• _Instructions for the task_
Every line below that contains the word "input" must be copied.

• _Stored items_
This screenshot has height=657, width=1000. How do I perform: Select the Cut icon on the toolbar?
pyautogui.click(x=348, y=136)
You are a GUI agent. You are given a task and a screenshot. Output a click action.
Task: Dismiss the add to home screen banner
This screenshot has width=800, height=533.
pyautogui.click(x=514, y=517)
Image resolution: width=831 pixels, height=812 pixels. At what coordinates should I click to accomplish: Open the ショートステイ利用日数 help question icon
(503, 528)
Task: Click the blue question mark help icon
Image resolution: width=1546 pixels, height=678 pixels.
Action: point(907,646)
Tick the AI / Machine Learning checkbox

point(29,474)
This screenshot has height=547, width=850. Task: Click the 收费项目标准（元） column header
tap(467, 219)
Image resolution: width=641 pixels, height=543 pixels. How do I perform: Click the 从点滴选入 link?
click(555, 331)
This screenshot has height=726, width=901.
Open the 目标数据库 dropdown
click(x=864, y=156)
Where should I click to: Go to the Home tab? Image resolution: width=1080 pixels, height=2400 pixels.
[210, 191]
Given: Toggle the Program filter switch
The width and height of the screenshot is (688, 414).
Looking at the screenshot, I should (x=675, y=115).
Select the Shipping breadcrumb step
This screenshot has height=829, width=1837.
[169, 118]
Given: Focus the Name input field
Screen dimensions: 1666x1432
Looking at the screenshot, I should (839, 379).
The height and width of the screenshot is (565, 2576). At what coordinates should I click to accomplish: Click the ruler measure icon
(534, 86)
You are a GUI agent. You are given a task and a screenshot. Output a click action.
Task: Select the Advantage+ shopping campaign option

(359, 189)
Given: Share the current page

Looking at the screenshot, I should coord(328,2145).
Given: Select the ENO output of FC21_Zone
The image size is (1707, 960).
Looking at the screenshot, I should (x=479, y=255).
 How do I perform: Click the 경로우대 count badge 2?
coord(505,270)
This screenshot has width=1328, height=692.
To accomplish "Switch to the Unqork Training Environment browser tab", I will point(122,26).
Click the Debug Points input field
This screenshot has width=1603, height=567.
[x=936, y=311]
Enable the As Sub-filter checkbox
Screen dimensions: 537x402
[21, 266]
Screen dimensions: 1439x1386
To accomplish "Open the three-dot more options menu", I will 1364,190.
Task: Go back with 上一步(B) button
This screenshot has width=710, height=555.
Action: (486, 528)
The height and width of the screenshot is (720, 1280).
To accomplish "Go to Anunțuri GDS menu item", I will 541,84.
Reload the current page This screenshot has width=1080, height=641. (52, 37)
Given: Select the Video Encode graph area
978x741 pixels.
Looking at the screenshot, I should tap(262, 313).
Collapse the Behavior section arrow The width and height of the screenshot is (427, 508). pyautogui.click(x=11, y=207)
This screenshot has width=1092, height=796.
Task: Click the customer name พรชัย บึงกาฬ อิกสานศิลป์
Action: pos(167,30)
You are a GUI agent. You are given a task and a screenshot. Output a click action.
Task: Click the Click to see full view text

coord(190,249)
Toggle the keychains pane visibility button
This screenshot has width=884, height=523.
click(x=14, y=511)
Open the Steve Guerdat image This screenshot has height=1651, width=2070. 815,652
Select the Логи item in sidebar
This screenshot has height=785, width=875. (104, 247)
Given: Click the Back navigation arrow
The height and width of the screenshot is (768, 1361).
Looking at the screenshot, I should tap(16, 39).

• _Reply_
Given: Focus the Name input field
Click the Debug Points input field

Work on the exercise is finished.